二語十 『探偵はもう、死んでいる7』 (MF文庫J)

「ヒトは強大な悪と戦っている自分に陶酔する。たとえその悪に屈しようと、自分たちはよく戦ったのだと声高々に慰め合う。己の願いが叶わないのも、この世界そのものが敵ならば仕方がないと納得できる」

《世界の危機》が去って一年、恒久的な平和が訪れた世界。君彦、シエスタ、渚の三人は大学に通いながら探偵事務所を設立し、探偵として活動していた。そんなある日のこと、事務所に《連邦政府》から一年ぶりの連絡が届く。

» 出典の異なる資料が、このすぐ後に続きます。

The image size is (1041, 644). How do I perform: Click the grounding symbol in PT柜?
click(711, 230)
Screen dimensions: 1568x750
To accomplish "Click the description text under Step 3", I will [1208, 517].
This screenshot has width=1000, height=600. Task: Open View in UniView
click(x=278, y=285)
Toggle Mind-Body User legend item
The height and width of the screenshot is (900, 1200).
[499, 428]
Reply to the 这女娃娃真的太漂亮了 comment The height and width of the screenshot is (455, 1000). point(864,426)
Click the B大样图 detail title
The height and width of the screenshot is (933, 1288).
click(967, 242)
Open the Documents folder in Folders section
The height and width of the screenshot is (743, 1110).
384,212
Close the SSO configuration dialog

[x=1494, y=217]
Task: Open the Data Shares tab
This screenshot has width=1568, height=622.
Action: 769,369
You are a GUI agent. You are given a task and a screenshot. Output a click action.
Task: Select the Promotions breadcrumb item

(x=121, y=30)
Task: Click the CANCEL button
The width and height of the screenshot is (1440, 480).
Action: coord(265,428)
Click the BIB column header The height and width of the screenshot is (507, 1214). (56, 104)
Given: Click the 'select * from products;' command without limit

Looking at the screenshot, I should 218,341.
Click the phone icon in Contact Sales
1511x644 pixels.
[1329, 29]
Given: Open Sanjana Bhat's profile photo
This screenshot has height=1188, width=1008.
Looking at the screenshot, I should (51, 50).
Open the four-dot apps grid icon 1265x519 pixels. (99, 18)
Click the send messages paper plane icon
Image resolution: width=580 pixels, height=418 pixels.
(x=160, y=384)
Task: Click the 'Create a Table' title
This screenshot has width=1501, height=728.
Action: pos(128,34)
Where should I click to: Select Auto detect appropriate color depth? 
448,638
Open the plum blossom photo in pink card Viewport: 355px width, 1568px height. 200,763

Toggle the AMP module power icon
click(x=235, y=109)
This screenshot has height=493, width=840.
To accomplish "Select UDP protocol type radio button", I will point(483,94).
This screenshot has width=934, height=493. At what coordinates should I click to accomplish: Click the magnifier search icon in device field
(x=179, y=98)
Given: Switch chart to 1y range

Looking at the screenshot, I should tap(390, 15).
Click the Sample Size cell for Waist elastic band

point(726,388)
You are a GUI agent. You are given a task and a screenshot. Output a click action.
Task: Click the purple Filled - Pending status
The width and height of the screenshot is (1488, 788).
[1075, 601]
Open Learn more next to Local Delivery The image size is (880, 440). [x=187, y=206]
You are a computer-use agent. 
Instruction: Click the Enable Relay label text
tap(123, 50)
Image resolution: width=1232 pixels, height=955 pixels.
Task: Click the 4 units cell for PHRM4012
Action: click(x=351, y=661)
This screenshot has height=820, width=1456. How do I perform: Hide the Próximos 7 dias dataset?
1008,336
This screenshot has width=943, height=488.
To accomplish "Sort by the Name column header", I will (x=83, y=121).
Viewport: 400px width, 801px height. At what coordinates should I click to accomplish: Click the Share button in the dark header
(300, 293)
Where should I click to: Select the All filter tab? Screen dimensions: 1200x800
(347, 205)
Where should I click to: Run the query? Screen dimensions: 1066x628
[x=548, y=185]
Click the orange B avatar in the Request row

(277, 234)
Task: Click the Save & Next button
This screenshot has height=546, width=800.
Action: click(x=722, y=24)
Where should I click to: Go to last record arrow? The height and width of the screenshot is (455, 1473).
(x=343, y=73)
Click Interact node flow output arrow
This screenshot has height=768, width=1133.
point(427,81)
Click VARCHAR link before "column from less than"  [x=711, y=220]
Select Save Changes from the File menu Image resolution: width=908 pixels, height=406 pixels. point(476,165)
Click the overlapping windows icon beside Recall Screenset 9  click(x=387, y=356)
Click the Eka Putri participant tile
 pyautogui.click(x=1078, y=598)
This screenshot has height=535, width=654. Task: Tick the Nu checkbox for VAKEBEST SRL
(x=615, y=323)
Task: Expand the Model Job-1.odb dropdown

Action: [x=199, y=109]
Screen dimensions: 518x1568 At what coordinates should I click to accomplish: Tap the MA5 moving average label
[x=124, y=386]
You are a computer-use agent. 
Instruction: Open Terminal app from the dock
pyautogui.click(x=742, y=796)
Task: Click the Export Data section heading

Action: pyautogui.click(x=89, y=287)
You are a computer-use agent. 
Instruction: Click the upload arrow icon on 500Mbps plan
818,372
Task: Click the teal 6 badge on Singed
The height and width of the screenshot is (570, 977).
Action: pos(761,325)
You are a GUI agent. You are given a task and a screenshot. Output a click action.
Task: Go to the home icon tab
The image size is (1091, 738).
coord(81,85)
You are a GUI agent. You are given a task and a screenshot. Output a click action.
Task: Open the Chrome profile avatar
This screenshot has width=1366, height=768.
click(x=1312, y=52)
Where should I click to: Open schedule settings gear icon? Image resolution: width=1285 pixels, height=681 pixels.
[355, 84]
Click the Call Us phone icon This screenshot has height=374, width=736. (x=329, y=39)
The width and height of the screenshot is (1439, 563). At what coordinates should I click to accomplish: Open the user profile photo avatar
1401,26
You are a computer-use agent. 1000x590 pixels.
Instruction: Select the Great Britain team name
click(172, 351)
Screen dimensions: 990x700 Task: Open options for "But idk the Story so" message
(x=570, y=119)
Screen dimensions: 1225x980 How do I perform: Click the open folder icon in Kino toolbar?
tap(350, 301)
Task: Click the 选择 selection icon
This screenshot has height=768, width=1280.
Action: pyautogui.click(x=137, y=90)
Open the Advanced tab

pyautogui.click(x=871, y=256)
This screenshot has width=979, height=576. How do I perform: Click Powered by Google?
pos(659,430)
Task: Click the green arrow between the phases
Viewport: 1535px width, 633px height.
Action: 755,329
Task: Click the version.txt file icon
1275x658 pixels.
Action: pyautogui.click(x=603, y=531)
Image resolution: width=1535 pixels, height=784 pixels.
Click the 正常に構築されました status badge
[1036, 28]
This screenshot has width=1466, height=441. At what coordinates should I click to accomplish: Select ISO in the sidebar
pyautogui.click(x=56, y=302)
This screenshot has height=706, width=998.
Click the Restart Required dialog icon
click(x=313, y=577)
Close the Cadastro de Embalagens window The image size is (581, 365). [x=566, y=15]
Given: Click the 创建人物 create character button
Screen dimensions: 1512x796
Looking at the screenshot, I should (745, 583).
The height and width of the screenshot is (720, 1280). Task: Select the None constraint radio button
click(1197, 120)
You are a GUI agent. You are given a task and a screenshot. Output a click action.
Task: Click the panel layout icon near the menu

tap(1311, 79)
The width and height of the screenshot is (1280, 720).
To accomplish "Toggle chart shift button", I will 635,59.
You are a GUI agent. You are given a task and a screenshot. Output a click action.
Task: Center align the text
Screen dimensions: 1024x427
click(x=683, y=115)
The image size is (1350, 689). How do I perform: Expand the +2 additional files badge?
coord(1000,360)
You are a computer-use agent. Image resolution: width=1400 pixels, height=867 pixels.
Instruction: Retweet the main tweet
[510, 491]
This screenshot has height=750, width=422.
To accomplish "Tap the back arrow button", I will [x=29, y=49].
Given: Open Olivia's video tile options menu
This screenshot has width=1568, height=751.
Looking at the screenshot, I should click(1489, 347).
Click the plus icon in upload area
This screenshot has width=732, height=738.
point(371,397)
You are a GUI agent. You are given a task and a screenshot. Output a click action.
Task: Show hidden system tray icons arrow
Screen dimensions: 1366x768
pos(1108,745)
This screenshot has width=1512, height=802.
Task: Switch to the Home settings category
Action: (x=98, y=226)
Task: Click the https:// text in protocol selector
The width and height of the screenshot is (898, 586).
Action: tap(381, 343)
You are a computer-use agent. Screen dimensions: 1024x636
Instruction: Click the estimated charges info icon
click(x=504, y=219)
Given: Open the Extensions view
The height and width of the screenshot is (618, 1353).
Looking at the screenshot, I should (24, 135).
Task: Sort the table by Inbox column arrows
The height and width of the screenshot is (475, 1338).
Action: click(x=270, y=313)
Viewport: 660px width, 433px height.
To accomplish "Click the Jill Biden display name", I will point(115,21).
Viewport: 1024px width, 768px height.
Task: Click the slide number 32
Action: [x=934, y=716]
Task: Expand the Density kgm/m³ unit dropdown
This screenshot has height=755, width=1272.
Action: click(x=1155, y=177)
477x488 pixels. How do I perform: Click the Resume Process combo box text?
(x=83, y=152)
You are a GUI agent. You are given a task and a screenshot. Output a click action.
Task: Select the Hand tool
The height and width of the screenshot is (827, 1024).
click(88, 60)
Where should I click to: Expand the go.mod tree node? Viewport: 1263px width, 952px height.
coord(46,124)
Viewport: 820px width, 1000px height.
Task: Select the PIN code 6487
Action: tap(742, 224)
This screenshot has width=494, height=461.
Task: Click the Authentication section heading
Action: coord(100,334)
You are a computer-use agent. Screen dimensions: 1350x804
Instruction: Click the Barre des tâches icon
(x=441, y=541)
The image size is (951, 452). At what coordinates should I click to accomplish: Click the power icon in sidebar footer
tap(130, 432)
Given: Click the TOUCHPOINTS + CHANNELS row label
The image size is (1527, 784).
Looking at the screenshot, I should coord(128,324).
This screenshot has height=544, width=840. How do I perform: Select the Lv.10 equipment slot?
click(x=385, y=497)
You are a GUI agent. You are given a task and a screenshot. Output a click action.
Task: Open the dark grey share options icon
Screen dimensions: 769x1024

静かに忍び寄る《未知の危機》から世界を救うため、《名探偵》たちが再び戦いに赴き問いかける。闘争も犠牲も厭わぬ無欠の正義か、悪の存在を許容する妥協的平和。世界はどちらを選ぶべきなのか。そも、悪とはどこから現れるものなのか。シリーズのエンドロールにして、新たな始まりとなる第七巻。

成長した(存命の)登場人物たちが順を追って総登場する流れから、劇場版アニメを意識したのかなと思いながら読んでいったら、そのクライマックスで、シリーズのすべてをひっくり返しにかかってくるという。この仕掛けそのものはそう珍しいものではないと思うのだけど、七巻まで来たシリーズでこれをやるのは、なかなか勇気がいるのではなかろうか。割と好き勝手やってきたシリーズではあるけど、作者も修羅の道を往くなあというか。なんだかんだ楽しみにしています。